“I reasoned that if the clock would set off the device, maybe disabling it would stop it from going off.”
“And that worked?”
“While you were still . . . indisposed, I asked the bomb chief about that, and he said the chances were about fifty-fifty that it worked.”
“So you might have made it go off early?”
“Four seconds early. Fortunately, Mike Freeman arrived with a key from the bomb found in his surveillance room, and that worked, too.”
“All right,” she said, “I promise never to communicate what happened here to anybody, ever.”
“That would be best for you,” Stone said. “No one would corroborate your story. As far as the rest of the world is concerned, the presidents of the United States and Mexico had a highly successful conference, resulting in a comprehensive new security treaty between the two countries, and The Arrington had a hugely successful opening that went incredibly smoothly, without a single hiccup. The concert, too. Be sure and mention in your piece how much you enjoyed Immi Gotham’s encore with Hattie Patrick at the piano.”
—
The following morning, Stone sat in the jump seat of the Gulfstream 550 and watched the takeoff. Twenty minutes later they were at forty thousand feet, headed east with a hundred-knot tailwind.
Stone looked out through the windshield at the clearly etched landscape of the Mojave Desert, dead ahead. “Severe clear,” he heard the captain say. “I love that.”

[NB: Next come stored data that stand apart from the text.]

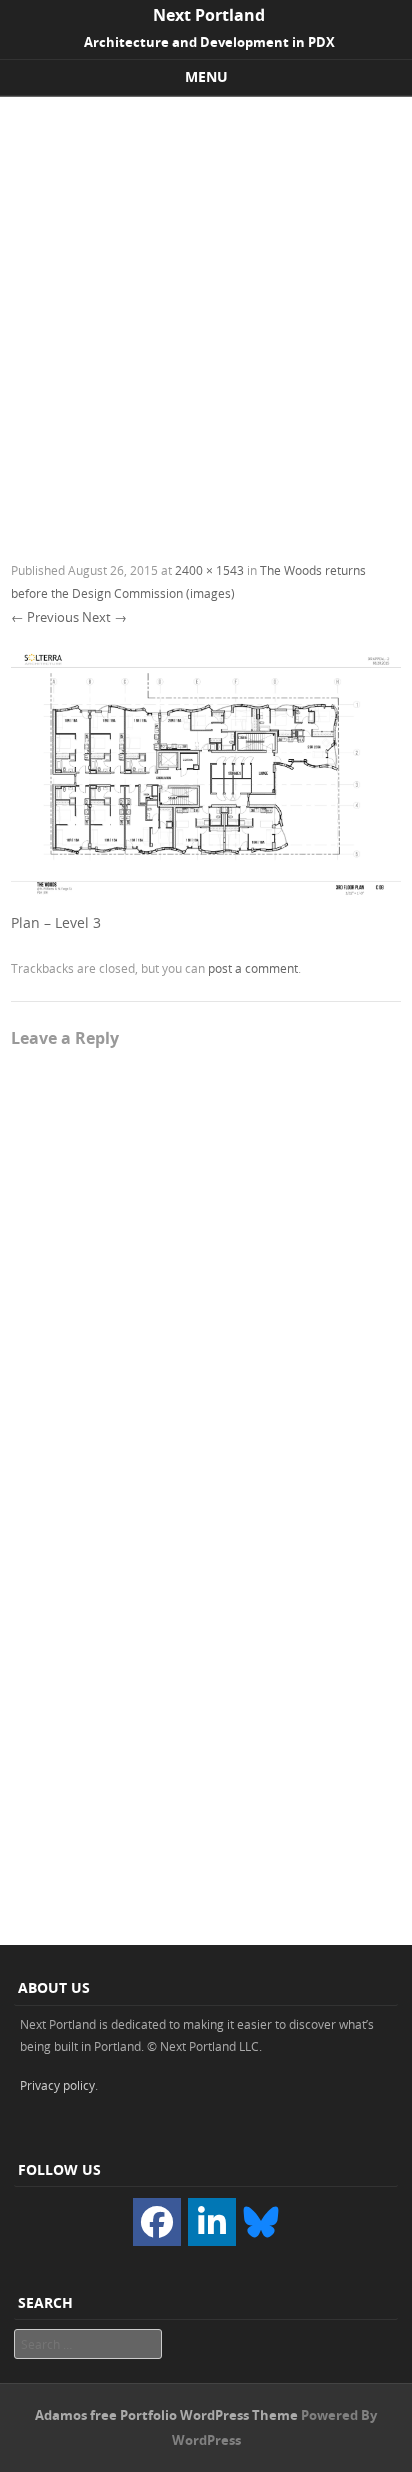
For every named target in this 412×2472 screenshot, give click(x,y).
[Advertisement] (206, 313)
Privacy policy (57, 2085)
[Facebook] (157, 2222)
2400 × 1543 (209, 570)
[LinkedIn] (212, 2222)
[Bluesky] (261, 2220)
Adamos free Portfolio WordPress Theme (166, 2415)
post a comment (253, 968)
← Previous (45, 617)
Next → (104, 617)
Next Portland (209, 15)
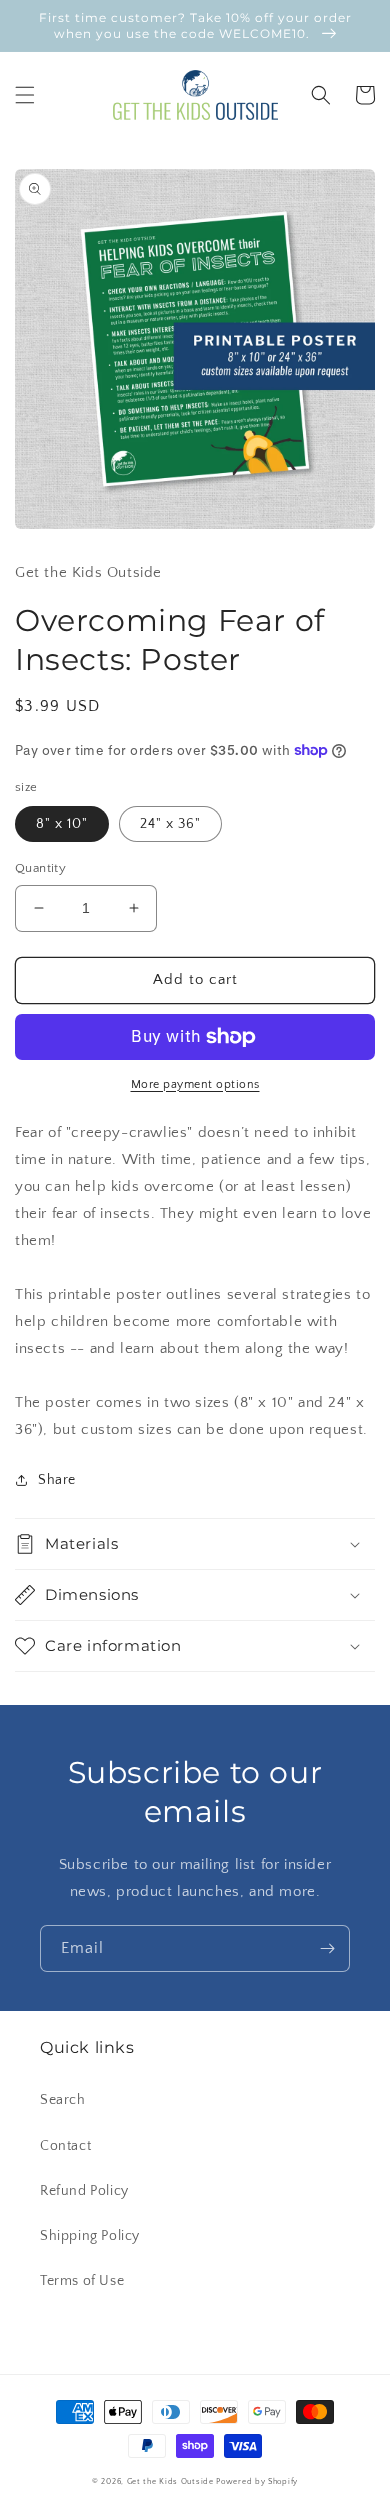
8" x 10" (62, 824)
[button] (25, 95)
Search (63, 2100)
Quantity (40, 868)
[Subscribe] (327, 1948)
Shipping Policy (90, 2236)
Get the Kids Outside (170, 2481)
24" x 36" (170, 824)
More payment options (195, 1084)
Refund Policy (84, 2191)
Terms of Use (82, 2281)
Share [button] (57, 1480)
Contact (65, 2146)
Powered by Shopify (257, 2481)
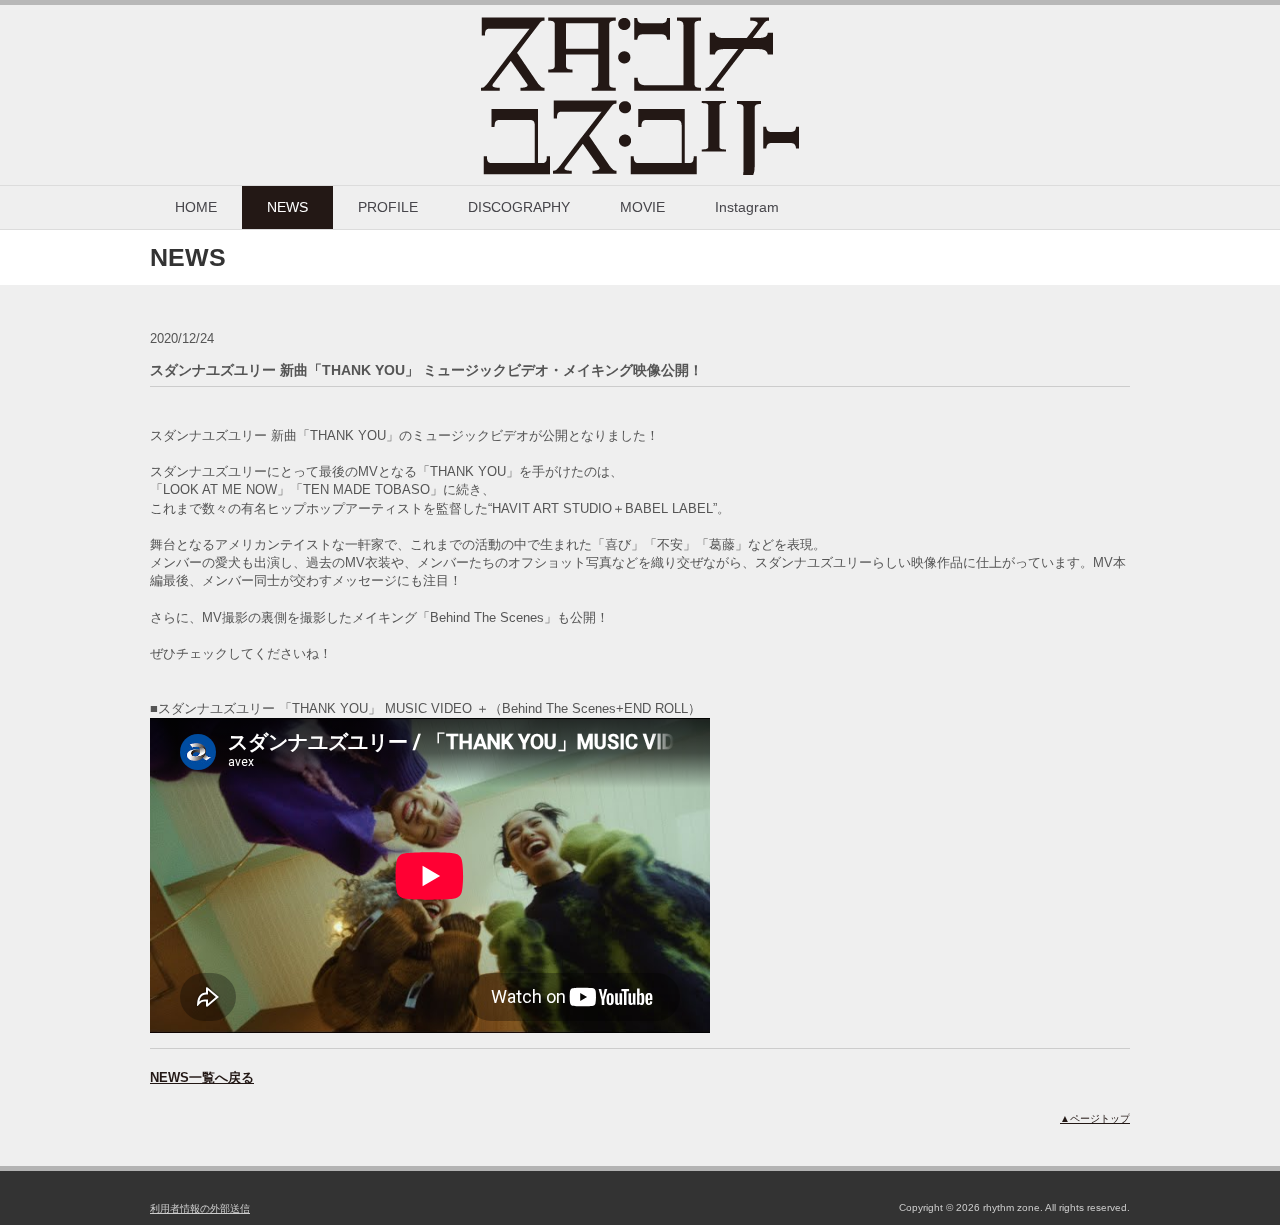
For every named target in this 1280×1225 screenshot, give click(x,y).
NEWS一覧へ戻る (202, 1077)
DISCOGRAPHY (519, 207)
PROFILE (388, 207)
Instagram (747, 207)
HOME (196, 207)
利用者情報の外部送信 (200, 1208)
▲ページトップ (1095, 1118)
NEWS (287, 207)
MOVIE (642, 207)
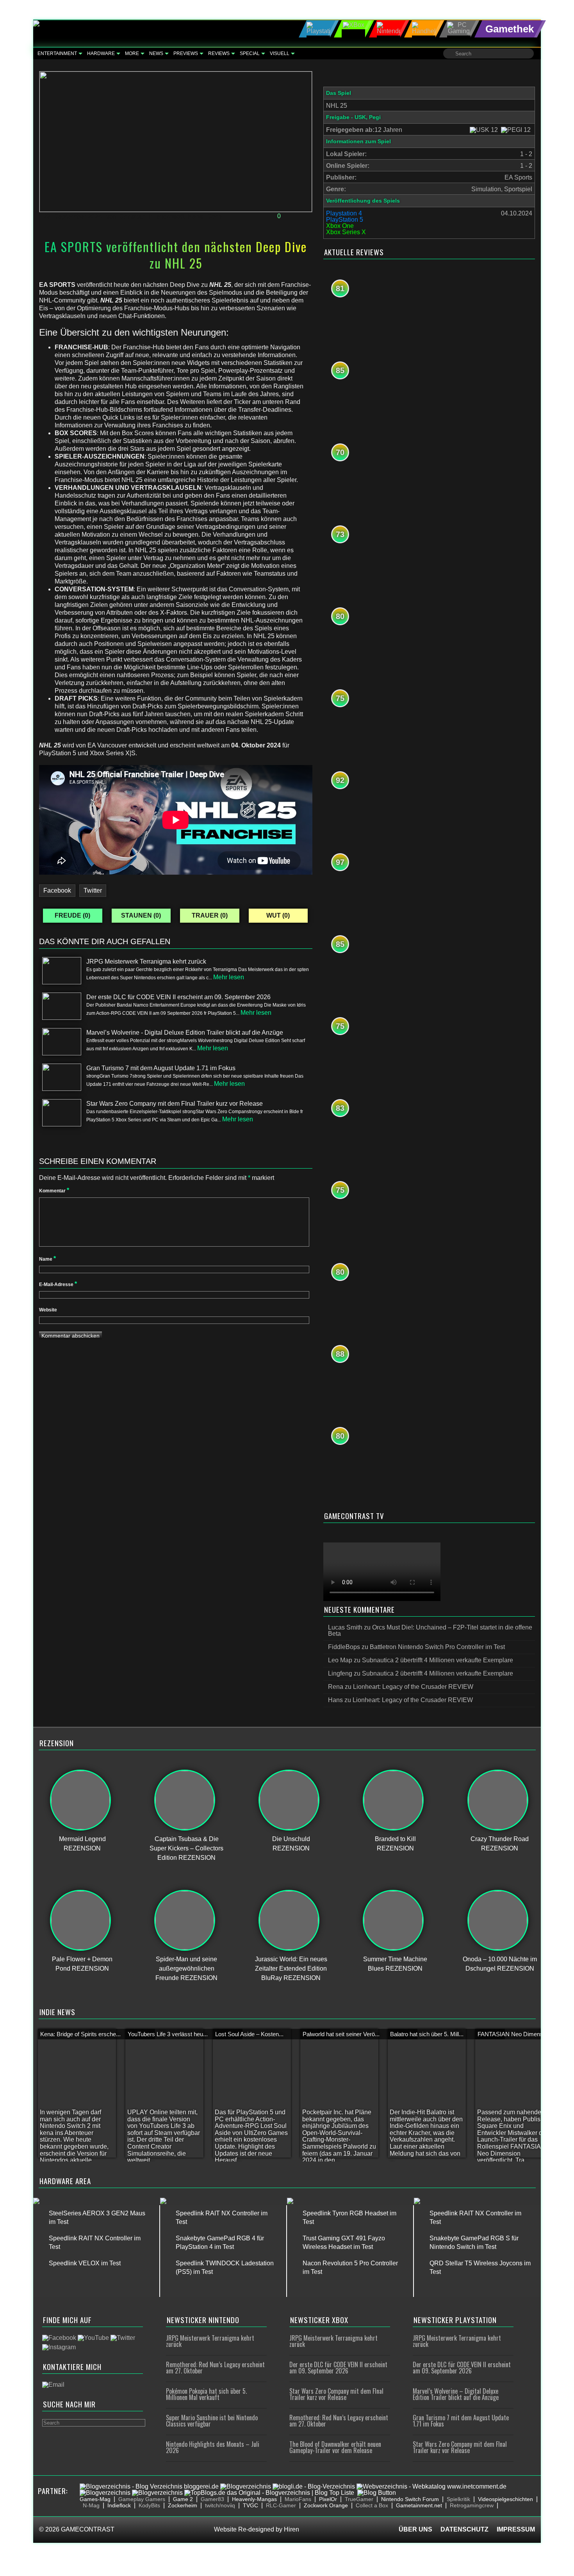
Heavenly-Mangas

I love that, too, Stone said to himself, then he got up and went back to join his friends for brunch and champagne. He took a seat next to Holly Barker.
“Congratulations on a successful opening,” she said. “I’m sure the hotel will do well.”
“Mort, the executive director, told me they’re sold out for months ahead,” Stone said. “I think that you and I can both take some pleasure in the fact that your people and mine did a fine job.”
“I saw the president and the first lady this morning, before they left for the airport,” she said, “and both of them expressed their extreme satisfaction with how things went. They asked me to thank you for your part in it.”
“Sometimes everything goes right,” Stone said.